“Mobile First.”  OK, we all get it.  Look what’s happening on Facebook, as the majority of its usage has rapidly transitioned to mobile, throwing at least a wrench  into its browser-based ad model for the time being.  Google, Zynga, etc. the impact is huge and clear.  Apple seems to be the only one in consumer internet to have made a clean, clear jump from the desktop to mobile.  And leaders like Groupon and Square started in mobile, in whole or in part.

And look at PC sales: they plummeted -8.3 in Q3, according to the Wall Street Journal.

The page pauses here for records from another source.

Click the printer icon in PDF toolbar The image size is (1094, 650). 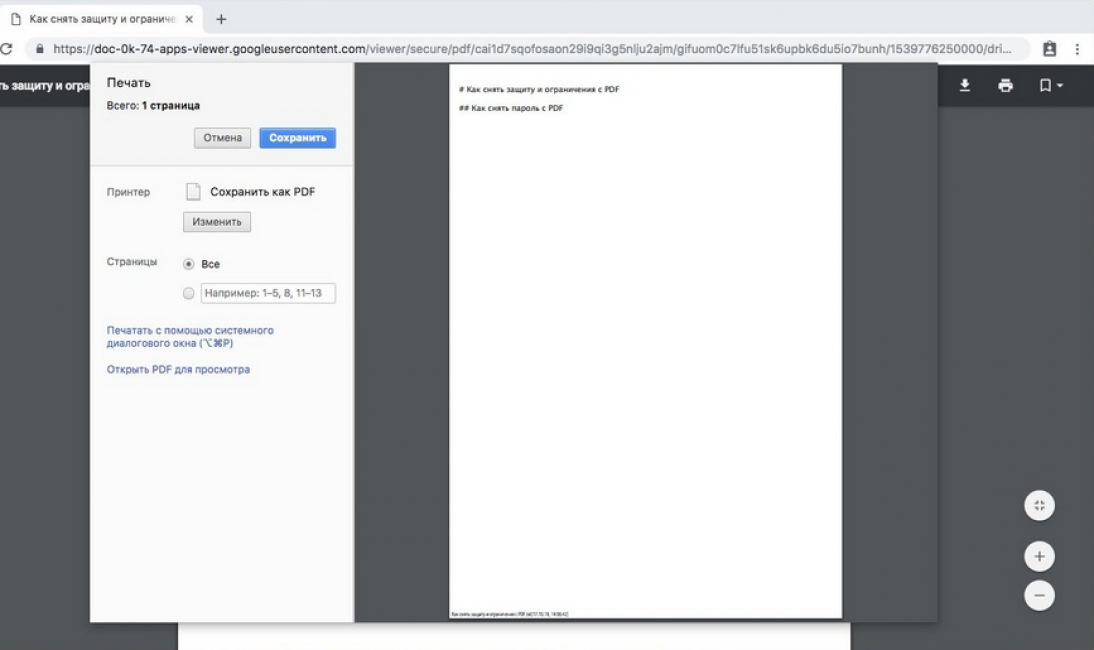[1005, 86]
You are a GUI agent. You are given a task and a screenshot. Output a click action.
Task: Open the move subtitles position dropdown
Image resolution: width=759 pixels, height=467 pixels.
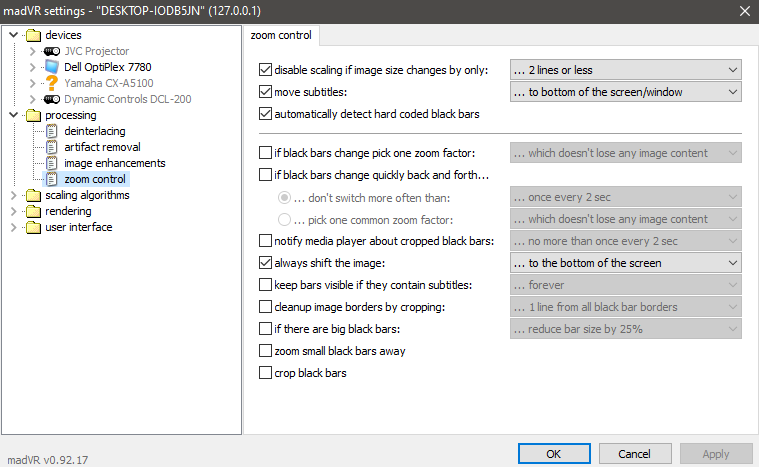pyautogui.click(x=625, y=92)
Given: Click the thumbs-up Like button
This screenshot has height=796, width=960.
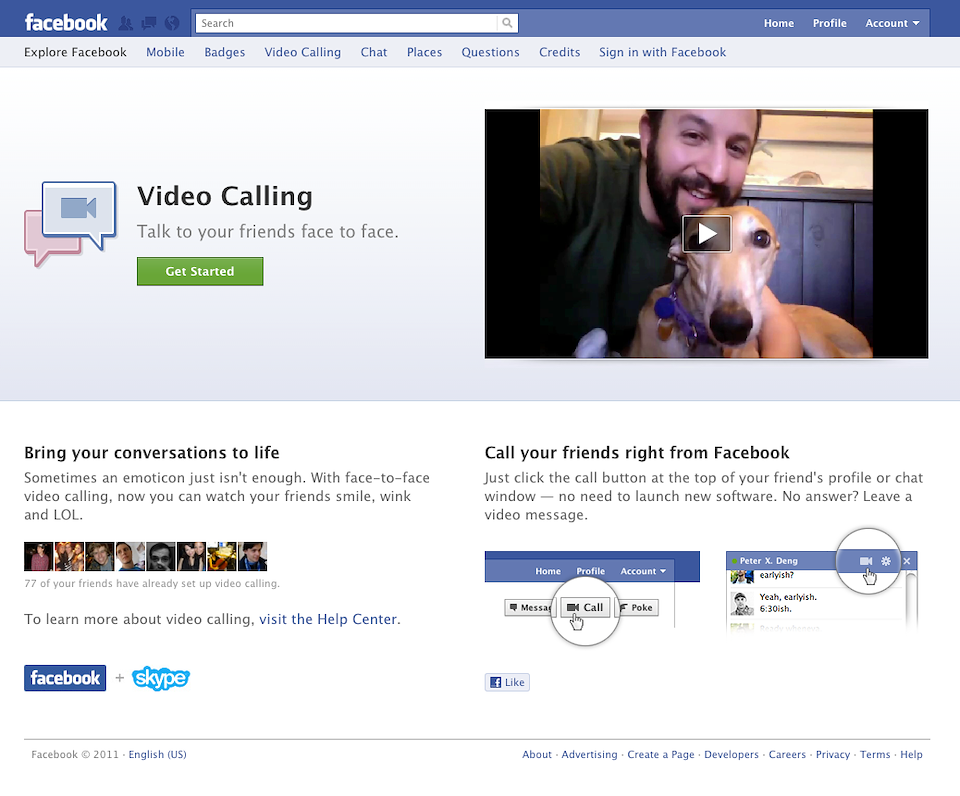Looking at the screenshot, I should pos(507,682).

It does seem like “Mobile First” is what all the cool kids keep saying in SaaS now as their Design Principle.  It certainly sounds good.  And if your app truly is simple at least on the front-end — it’s clearly the way to go.

But:

  • The thing is SaaS is at least three years behind the consumer web.
  • And simple isn’t everything in SaaS, at least in the enterprise.  SaaS also has to at least cover the minimum level of complexity necessary to meet its core business process roles.
  • And the average SaaS worker, the average SaaS user’s, job is still data entry.  Enter data into Taleo for your performance review.  Enter data into Salesforce about your prospects.  Enter data into NetSuite or your bookkeeping or ERP or whatever system.  Data entry for now not only remains the purview of the desktop due to that being the optimal UX+UI (keyboard + large monitor), but also because most employees in data-entry roles still spend most of their time sitting at a desk, not on the road.

In our personal lives, by contrast, no one wants to spend any time at their desk.  We want to sit in bed or a Lazy-Boy, with a big glass of Pinot Noir, poking at our iPads while simultaneously checking our Android/iPhones.

So I think “Mobile First” is interesting.  It promotes some general good ideas in UX/UI — try to make it simple enough to at least work on an iPad.  And in the enterprise, BYOD alone has blurred the boundaries between consumer and enterprise user expectations in unexpected ways.

But taking this too far can do a disservice to all the customers that care #1 about function and #2 about business process and workflow.  You can end up with a product, or product extensions, that are too basic to really meet the customer needs.  And/or, you can put an insufficient amount of your scarce resources against your mobile use cases vs. the less trendy desktop/laptop ones.

Mobile Always may be the better mantra in SaaS.  But Always First, in 2012?  Like everything else in life – it’s more complex than that.